Raxibacumab

Monoclonal antibody
- Type: Whole antibody
- Source: Human
- Target: Protective antigen of anthrax toxin

Clinical data
- ATC code: J06BC02 (WHO) ;

Identifiers
- CAS Number: 565451-13-0;
- DrugBank: DB08902;
- ChemSpider: none;
- UNII: 794PGL549S;

Chemical and physical data
- Formula: C_{6320}H_{9794}N_{1702}O_{1998}S_{42}
- Molar mass: 142934.31 g·mol^{−1}

= Raxibacumab =

Pharmaceutical drug

Raxibacumab is a human monoclonal antibody intended for the prophylaxis and treatment of inhaled anthrax. Its efficacy has been proven in rabbits and monkeys. In December 2012 raxibacumab was approved in the United States for the treatment of inhalational anthrax due to Bacillus anthracis in combination with appropriate antibacterial drugs, and for prophylaxis of inhalational anthrax when alternative therapies are not available or are not appropriate.

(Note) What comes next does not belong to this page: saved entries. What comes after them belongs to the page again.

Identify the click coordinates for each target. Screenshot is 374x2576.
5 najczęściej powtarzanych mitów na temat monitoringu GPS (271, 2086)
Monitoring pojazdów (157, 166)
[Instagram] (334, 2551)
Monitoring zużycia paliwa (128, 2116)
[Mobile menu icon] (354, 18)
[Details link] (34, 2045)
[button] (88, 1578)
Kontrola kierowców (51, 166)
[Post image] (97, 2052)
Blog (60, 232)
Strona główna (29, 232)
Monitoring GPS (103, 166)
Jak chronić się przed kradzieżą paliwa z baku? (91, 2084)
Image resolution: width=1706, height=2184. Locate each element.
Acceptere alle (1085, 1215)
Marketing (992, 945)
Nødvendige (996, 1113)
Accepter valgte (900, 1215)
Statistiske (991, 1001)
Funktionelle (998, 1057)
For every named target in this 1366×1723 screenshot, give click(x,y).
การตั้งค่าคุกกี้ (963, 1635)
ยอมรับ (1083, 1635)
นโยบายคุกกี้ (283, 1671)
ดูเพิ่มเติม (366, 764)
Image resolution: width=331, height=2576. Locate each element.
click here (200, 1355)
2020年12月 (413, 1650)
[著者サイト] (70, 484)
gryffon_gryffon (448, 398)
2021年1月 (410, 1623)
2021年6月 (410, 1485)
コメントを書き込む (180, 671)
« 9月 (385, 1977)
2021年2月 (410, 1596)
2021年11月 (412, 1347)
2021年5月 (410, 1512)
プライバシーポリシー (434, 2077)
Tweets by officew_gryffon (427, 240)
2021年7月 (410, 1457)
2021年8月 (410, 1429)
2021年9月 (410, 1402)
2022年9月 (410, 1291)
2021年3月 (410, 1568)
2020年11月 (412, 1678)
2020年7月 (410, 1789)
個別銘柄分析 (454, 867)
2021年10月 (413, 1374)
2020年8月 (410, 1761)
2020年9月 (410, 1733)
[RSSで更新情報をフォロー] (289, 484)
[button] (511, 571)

The antibody was discovered in a joint venture between Cambridge Antibody Technology and Human Genome Sciences. Cambridge Antibody Technology discovered the antibody to Human Genome Sciences's target and, in 2012, HGS was purchased by GlaxoSmithKline (GSK). In 2017, CAT was acquired by Emergent BioSolutions

== Side effects ==

The most commonly observed adverse events are headaches, upper respiratory tract infection, nausea, pain in extremity and pruritus skin itching.

== Pharmacology ==

Raxibacumab injection is a monoclonal antibody targeting the protective antigen (PA) component of the lethal toxin of Bacillus anthracis.

== Development history ==

Raxibacumab was developed by Human Genome Sciences (HGS) in conjunction with the U.S. Department of Health and Human Services (HHS) under contract number HHS010020050006C. At the 2 November 2012 meeting of the Anti-Infective Drugs Advisory Committee to the US Food and Drug Administration (FDA) members "voted 16 to 1 in support of the clinical benefit of raxibacumab for the treatment of inhalational anthrax, with one abstention. In addition, the committee voted 18 – 0 in favour of the risk-benefit profile of raxibacumab". In 2009, support from the FDA was denied after it "expressed doubt on the agent's added benefit over the antibiotic levofloxacin (Levaquin) alone". On Dec. 14, 2012, FDA approved raxibacumab injection to treat inhalational anthrax, a form of the infectious disease caused by breathing in the spores of the bacterium Bacillus anthracis. Raxibacumab also is approved to prevent inhalational anthrax when alternative therapies are not available or not appropriate.